Con un montón de súplicas (dice entre risas). Es una de esas películas que tratamos de financiar en medio del crash económico, por lo que decían que nadie quería ver una película como esa sobre una pareja que pierde a su hijo en un momento así. Teníamos un presupuesto inicial en ese momento y nos dimos cuenta de que era totalmente surrealista. Así que al final acabamos por reducirlo a un cuarto de lo planeado, lo que es bueno porque nos liberó de una gran cantidad de presiones, y no tuvimos que defenderla tanto. Los que pusieron el capital se quedaron satisfechos y nosotros también por poder hacer la película que queríamos. Tuvimos control creativo sobre la cinta.
 
¿Cree que una historia tan desagarradora afectó su manera de ver las cosas como madre?
Sin duda el material me atrajo porque es algo que da miedo. Es extraño, pero como actores tenemos la tendencia a ir hacia lugares que son terroríficos para uno pero que te enriquecen, que merecen la pena. Creo que si la gente está viviendo una situación así, yo quiero pretender estar pasando por lo mismo, y si no lo puedo hacer de la forma más intensa posible, me frustro y siento que me estoy defraudando a mí misma. Pero claro que tuvo un efecto en mi vida.
 
¿Hasta qué punto le afectó la tristeza de la historia?
Pensé que iba a ser capaz de manejarlo bien, aunque no logré dormir demasiado bien durante el rodaje. Es algo que ocurre cuando hago una película, pero en esta en particular me desperté sollozando, con pánico, lo que es horrible y varias veces durante la noche. Me pasó como en tres ocasiones, que para mí es mucho en el plazo de seis semanas.
 
¿Es cierto que retrasó el rodaje por el nacimiento de su hija y por ser un tema espinoso en ese momento?
Sé que se dijo eso, pero no es cierto. El problema fue encontrar el dinero para financiarla.  
 
¿Sufrir, de alguna manera, es la manera de conseguir hacer un buen papel?
Creo que sí. Para mí al menos es imprescindible estar concentrado y metido en el personaje. Por eso, cuando estoy en el set no puedo con las conversaciones intrascendentes. Puedo ser educada, pero no puedo sentarme a charlar y que el director me diga “acción”, y ponerme a rodar como si nada.
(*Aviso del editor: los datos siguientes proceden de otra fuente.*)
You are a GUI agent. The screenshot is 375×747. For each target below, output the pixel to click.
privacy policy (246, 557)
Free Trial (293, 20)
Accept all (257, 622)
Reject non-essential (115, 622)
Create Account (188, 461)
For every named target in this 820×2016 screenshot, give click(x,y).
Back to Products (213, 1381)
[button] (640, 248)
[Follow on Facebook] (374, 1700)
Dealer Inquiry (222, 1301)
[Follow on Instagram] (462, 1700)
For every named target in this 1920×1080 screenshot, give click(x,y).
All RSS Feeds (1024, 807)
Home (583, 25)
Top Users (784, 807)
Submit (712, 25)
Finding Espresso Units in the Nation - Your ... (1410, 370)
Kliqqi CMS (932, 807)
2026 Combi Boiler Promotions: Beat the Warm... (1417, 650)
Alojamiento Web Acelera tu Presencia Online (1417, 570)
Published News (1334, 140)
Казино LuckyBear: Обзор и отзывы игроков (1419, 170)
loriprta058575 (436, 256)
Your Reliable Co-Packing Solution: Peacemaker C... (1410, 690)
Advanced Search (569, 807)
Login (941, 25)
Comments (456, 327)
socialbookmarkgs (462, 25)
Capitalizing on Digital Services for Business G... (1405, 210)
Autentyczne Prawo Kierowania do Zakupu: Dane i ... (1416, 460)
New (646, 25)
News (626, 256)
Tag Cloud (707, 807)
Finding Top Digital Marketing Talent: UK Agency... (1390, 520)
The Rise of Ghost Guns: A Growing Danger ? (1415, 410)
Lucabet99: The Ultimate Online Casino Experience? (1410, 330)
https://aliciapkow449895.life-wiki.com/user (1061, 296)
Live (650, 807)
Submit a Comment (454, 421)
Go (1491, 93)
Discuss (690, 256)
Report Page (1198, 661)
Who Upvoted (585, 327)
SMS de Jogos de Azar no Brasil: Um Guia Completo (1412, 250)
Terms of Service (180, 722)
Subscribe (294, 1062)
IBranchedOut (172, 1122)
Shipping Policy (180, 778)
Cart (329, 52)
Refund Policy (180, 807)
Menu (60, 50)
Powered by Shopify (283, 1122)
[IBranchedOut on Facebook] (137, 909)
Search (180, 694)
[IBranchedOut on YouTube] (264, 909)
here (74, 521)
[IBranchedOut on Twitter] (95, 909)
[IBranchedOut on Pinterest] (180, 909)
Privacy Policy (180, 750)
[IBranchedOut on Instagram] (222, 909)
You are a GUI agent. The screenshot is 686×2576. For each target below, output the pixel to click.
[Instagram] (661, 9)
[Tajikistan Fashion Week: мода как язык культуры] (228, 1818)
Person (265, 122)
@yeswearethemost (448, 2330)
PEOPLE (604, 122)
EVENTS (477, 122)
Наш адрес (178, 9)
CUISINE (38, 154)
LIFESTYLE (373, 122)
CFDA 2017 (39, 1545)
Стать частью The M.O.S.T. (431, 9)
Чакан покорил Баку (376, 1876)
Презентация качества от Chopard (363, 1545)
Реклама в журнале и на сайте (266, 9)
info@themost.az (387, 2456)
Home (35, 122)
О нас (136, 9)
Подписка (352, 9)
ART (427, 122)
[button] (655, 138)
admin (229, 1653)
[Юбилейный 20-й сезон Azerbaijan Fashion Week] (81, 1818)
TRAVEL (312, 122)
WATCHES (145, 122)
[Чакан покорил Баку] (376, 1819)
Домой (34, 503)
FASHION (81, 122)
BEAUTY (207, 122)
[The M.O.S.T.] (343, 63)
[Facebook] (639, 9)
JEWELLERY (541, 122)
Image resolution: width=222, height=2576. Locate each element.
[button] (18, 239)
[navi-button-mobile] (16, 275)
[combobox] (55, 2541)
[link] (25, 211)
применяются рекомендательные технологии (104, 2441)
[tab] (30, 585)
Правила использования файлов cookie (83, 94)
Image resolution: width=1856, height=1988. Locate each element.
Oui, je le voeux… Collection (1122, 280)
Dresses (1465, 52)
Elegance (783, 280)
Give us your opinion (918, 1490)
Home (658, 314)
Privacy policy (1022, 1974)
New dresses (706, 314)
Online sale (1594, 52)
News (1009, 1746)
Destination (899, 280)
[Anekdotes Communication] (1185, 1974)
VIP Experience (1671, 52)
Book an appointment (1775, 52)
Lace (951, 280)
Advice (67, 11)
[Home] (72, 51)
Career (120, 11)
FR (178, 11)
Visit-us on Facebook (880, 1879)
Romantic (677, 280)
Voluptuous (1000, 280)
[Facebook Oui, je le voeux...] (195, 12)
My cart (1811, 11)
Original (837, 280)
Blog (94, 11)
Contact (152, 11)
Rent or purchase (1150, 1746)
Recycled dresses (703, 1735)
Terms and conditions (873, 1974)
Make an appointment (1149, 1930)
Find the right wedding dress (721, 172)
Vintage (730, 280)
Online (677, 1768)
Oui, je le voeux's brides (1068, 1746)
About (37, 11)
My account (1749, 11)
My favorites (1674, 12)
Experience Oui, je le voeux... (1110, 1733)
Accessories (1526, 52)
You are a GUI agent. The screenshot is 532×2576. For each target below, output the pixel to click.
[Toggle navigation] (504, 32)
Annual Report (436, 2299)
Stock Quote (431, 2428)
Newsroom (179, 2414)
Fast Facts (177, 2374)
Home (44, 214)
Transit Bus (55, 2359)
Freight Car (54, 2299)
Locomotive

Así es como me formaron y no voy a cambiar.
 
Contaba el director que estuvo mucho tiempo encerrada en una habitación durante el rodaje.
Cierto. Un rodaje así requiere que el director te proteja y te meta en una especie de burbuja. A raíz de eso, te vuelves muy íntima con todo el entorno. Quiero decir, que llegas a tener conversaciones que normalmente no tendrías con nadie que no fuera tu marido. Y de repente me veo charlando con un hombre, Aaron, que en realidad no conozco, y nos acabamos volviendo tan cercanos. Eso es muy importante, es una manera sagrada de trabajar.